Examples: On some Egyptian seal amulets several figures (pharaoh and gods) stand next to one another without any recognizable interaction. In the still life with vessels of Francisco de Zurbarán four vessels are incoherent lined up in a line next to each other.
  • The elements are randomly distributed on a surface, often close together, but not connected to one another.
Example: In Hieronymus Bosch's painting The Garden of Earthly Delights , the scenic groups of figures are distributed over the entire surface of the picture. Most groups form a unit of their own with no relation to other groups.

Translations

The sign 'in front of a syllable means that the syllable is stressed.

language Word forms
German the Para'tax para'tactical
English para'taxis para'tactic
French la para'taxe paratac'tique
Italian la para'tassi para'tattico
Spanish la para'taxis para'táctico

Word origin

The word paratax is derived from ancient Greek παράταξις (parátaxis) "line up in rank and file" from παρά (pará) "next to" and τάξις (táxis) "order". The originally military term denotes in a figurative sense the arrangement of similar elements next to or next to one another.

literature

In general dictionaries, lexicons and encyclopedias and in art reference works, the terms parataxe and paratactic are not taken into account as a technical term in the fine arts.

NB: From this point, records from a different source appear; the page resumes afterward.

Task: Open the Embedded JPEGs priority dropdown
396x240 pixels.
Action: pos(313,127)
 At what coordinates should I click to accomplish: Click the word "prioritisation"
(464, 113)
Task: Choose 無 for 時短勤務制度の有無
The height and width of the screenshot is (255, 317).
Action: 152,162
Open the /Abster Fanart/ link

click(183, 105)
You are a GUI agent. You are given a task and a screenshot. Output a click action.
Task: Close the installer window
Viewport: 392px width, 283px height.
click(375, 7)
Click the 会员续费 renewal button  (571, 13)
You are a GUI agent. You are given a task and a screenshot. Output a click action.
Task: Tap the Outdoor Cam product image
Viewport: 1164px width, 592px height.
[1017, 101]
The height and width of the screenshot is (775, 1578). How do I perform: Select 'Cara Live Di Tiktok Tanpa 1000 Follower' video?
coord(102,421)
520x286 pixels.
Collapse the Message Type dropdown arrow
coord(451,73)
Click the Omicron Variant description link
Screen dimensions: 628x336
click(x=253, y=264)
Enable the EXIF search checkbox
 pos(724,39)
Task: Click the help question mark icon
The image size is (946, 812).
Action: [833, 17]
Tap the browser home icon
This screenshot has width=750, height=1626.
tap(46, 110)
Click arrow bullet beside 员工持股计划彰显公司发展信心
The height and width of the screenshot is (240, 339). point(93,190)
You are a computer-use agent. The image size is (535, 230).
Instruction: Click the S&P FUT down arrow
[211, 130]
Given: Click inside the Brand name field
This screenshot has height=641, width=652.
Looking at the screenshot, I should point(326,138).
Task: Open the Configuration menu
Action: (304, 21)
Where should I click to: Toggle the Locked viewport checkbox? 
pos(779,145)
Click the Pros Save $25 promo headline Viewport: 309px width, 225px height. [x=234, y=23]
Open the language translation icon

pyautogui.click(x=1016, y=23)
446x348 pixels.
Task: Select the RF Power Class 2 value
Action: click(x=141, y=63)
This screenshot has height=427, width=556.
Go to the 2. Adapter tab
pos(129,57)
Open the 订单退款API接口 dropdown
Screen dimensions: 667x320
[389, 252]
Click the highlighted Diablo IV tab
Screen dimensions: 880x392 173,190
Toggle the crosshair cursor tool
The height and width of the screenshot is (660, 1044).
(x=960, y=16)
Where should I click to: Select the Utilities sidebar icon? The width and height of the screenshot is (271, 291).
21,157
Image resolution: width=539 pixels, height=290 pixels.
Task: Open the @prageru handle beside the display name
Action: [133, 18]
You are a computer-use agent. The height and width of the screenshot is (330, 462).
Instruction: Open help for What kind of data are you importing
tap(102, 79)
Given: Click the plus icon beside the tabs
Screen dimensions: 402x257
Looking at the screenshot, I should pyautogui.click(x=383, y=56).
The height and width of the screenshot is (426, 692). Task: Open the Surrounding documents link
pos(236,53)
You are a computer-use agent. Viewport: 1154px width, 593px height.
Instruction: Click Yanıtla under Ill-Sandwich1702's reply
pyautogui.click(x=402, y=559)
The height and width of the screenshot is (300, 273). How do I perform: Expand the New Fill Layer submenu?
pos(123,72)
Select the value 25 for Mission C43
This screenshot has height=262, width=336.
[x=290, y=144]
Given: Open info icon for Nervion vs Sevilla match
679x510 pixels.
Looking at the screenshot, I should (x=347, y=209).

  • Paratactic arrangement: Accumulatio . In: Stefan Fischer: Hieronymus Bosch: Painting as a vision, teaching image and work of art , Cologne 2009, pages 187–192 ( online in the Google book search)
  • Ulrich Fürst: School of Seeing - New Media in Art History: Introduction to Renaissance and Baroque Architecture , online without location and year: Lesson I, Chapter 2 ; Lesson I, Chapter 3 ; Lesson VIII, Chapter 4 ; Lesson XI, Chapter 1 .
  • Ralf Grüßinger: Decorative architectural friezes in Rome and Latium. Iconological studies on Roman architectural decoration of the late republic and imperial times , Heidelberg 2001, passim ( online at the Ruprecht-Karls-Universität Heidelberg )
  • Facades with paratactic rows of windows . In: Elisabeth Heil: Windows as a design element on palace facades of the Italian early and high renaissance , Hildesheim 199, pages 451–481.
  • Henry George Liddell ; Robert Scott : A Greek-English Lexicon, revised and augmented throughout by Sir Henry Stuart Jones , with the assistance of Roderick McKenzie , Oxford 1940, keyword παράταξις ( online at Tufts University )
  • Peter Lodermeyer: Transformations of Still Life in Post-Cubist Painting by Pablo Picasso , Münster 1998, page 194 ( online in the Google book search)
  • Cesare Cesariano (1521): The public or "paratactic-open colossal facade" . In: Monika Melters: The colossal order: on palace construction in Italy and France between 1420 and 1670 , Berlin 2008, pages 81–84.
  • Andrea Palladio (1570): The frontespicio as a pseudoporticus and the private or "paratactic-closed colossal facade " of the city palace. In: Monika Melters: The colossal order: on palace construction in Italy and France between 1420 and 1670 , Berlin 2008, page 93-97.
  • André Wiese: On the image of the king on Egyptian seal amulets , Freiburg 1990, page 108, fig. 131-138 ( online in the Google book search)
  • Claudia Wölfel: Myth and political allegory on silverware from the Roman Empire , Berlin 1996, page 137, 139 ( online at Freie Universität Berlin )

Individual evidence

  1. Prince 2012 ; Grüßinger 2001 ; Heil 1995 ; Melters 2008.1 ; Melters 2008.2 .
  2. Facade fields between two pilasters.
  3. Grüßinger 2001 , pages 4–5; Lodermeyer 1998 ; Wiese 1990 ; Wölfel 1996 .
  4. Fischer 2009 .
  5. Liddell 1940 .
  6. To find the references in the PDF file, search for “paratactic”.